Do you believe that?"

"Well," he asserted, gravely, choosing his words with deliberation, "it might be so, but all depends upon the man and woman. Love," he added, with tremendous gravity, "is the greatest power in the universe."

"I have never been in love," said Page. "Yes, love is a wonderful power."

"I've never been in love, either."

"Never, never been in love?"

"Oh, I've thought I was in love," he said, with a wave of his hand.

"I've never even thought I was," she answered, musing.

"Do you believe in early marriages?" demanded Landry.

"A man should never marry," she said, deliberately, "till he can give his wife a good home, and good clothes and—and that sort of thing. I do not think I shall ever marry."

"You! Why, of course you will. Why not?"

"No, no. It is my disposition. I am morose and taciturn. Laura says so."

Landry protested with vehemence.

"And," she went on, "I have long, brooding fits of melancholy."

"Well, so have I," he threw out recklessly. "At night, sometimes—when I wake up. Then I'm all down in the mouth, and I say, 'What's the use, by jingo?'"

"Do you believe in pessimism? I do. They say Carlyle was a terrible pessimist."

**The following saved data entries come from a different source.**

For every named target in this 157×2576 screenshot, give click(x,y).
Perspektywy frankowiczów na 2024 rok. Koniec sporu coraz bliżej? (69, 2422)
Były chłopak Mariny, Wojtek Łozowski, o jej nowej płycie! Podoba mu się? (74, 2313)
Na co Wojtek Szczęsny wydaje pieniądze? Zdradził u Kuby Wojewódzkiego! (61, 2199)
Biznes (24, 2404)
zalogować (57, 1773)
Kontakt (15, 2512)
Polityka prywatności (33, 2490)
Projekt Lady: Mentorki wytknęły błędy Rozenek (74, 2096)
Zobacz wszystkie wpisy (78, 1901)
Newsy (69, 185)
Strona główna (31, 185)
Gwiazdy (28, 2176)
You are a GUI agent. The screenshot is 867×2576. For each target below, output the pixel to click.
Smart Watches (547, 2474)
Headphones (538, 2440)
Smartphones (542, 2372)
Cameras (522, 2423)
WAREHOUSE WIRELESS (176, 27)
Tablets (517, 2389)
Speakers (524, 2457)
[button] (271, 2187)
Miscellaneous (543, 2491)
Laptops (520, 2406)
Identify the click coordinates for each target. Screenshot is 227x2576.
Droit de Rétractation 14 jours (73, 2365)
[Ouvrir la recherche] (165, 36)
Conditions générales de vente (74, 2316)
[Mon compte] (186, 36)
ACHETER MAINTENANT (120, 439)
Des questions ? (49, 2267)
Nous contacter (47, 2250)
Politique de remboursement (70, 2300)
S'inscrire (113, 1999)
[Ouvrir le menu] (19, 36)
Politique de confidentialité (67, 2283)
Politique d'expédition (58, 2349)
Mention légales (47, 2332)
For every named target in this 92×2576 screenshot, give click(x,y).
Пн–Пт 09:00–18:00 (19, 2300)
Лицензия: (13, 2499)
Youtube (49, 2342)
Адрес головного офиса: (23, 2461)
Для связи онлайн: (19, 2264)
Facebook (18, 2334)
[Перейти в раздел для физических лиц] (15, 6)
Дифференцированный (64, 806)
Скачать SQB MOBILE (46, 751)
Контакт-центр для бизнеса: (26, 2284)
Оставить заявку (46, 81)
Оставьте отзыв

"Well—talking about love. I understand that you can't believe in pessimism and love at the same time. Wouldn't you feel unhappy if you lost your faith in love?"

"Oh, yes, terribly."

There was a moment's silence, and then Landry remarked:

"Now you are the kind of woman that would only love once, but love for that once mighty deep and strong."

Page's eyes grew wide. She murmured:

"'Tis a woman's whole existence—whole existence.' Yes, I think I am like that."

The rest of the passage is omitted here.